(INSTRUCTIONS TO FOLLOW): Give back the full set of entries that follows, exactly as written.

(Data extracted from a collection)
★ ★ ★ ★

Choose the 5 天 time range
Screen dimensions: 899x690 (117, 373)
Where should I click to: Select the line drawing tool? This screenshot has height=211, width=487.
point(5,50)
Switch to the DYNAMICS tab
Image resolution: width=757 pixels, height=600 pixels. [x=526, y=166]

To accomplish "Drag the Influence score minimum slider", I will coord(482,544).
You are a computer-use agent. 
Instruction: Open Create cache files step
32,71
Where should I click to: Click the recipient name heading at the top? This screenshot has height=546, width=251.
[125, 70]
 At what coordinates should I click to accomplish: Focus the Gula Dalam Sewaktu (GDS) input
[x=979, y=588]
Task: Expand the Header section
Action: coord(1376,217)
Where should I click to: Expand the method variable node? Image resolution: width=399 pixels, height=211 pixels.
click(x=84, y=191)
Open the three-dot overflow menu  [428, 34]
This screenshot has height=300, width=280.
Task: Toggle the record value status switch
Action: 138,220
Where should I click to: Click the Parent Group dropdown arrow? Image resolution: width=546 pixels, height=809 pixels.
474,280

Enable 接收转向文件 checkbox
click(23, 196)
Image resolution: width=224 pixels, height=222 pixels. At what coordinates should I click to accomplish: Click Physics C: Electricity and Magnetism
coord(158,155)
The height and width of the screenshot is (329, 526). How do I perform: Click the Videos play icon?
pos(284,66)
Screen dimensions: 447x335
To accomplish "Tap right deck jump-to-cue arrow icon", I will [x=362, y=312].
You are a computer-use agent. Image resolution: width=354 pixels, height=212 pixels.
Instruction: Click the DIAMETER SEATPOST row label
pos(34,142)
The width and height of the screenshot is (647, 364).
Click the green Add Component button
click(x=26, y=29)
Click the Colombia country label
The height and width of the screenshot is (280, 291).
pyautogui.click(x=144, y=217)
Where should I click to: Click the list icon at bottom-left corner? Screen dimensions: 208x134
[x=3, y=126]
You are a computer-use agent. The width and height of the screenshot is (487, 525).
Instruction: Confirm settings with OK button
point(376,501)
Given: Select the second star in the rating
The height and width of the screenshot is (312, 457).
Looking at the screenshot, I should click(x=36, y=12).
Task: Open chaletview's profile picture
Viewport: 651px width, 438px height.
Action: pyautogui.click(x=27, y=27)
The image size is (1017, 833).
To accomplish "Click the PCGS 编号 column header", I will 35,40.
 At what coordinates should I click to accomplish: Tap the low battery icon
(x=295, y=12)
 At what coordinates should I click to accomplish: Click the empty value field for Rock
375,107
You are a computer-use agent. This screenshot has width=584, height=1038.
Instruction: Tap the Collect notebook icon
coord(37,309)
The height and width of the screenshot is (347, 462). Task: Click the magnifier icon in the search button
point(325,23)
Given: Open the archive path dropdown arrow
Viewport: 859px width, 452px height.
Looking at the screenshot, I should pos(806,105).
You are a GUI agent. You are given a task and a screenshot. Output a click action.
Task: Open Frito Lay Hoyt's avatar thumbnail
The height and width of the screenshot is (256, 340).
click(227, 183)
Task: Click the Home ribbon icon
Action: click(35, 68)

★ ★ ★ ★

(YOUR RESPONSE):
Choose the 5 天 time range
Screen dimensions: 899x690 (117, 373)
Where should I click to: Select the line drawing tool? This screenshot has height=211, width=487.
point(5,50)
Switch to the DYNAMICS tab
Image resolution: width=757 pixels, height=600 pixels. [x=526, y=166]

To accomplish "Drag the Influence score minimum slider", I will coord(482,544).
You are a computer-use agent. 
Instruction: Open Create cache files step
32,71
Where should I click to: Click the recipient name heading at the top? This screenshot has height=546, width=251.
[125, 70]
 At what coordinates should I click to accomplish: Focus the Gula Dalam Sewaktu (GDS) input
[x=979, y=588]
Task: Expand the Header section
Action: coord(1376,217)
Where should I click to: Expand the method variable node? Image resolution: width=399 pixels, height=211 pixels.
click(x=84, y=191)
Open the three-dot overflow menu  [428, 34]
This screenshot has height=300, width=280.
Task: Toggle the record value status switch
Action: 138,220
Where should I click to: Click the Parent Group dropdown arrow? Image resolution: width=546 pixels, height=809 pixels.
474,280

Enable 接收转向文件 checkbox
click(23, 196)
Image resolution: width=224 pixels, height=222 pixels. At what coordinates should I click to accomplish: Click Physics C: Electricity and Magnetism
coord(158,155)
The height and width of the screenshot is (329, 526). How do I perform: Click the Videos play icon?
pos(284,66)
Screen dimensions: 447x335
To accomplish "Tap right deck jump-to-cue arrow icon", I will [x=362, y=312].
You are a computer-use agent. Image resolution: width=354 pixels, height=212 pixels.
Instruction: Click the DIAMETER SEATPOST row label
pos(34,142)
The width and height of the screenshot is (647, 364).
Click the green Add Component button
click(x=26, y=29)
Click the Colombia country label
The height and width of the screenshot is (280, 291).
pyautogui.click(x=144, y=217)
Where should I click to: Click the list icon at bottom-left corner? Screen dimensions: 208x134
[x=3, y=126]
You are a computer-use agent. The width and height of the screenshot is (487, 525).
Instruction: Confirm settings with OK button
point(376,501)
Given: Select the second star in the rating
The height and width of the screenshot is (312, 457).
Looking at the screenshot, I should click(x=36, y=12).
Task: Open chaletview's profile picture
Viewport: 651px width, 438px height.
Action: pyautogui.click(x=27, y=27)
The image size is (1017, 833).
To accomplish "Click the PCGS 编号 column header", I will 35,40.
 At what coordinates should I click to accomplish: Tap the low battery icon
(x=295, y=12)
 At what coordinates should I click to accomplish: Click the empty value field for Rock
375,107
You are a computer-use agent. This screenshot has width=584, height=1038.
Instruction: Tap the Collect notebook icon
coord(37,309)
The height and width of the screenshot is (347, 462). Task: Click the magnifier icon in the search button
point(325,23)
Given: Open the archive path dropdown arrow
Viewport: 859px width, 452px height.
Looking at the screenshot, I should pos(806,105).
You are a GUI agent. You are given a task and a screenshot. Output a click action.
Task: Open Frito Lay Hoyt's avatar thumbnail
The height and width of the screenshot is (256, 340).
click(227, 183)
Task: Click the Home ribbon icon
Action: click(35, 68)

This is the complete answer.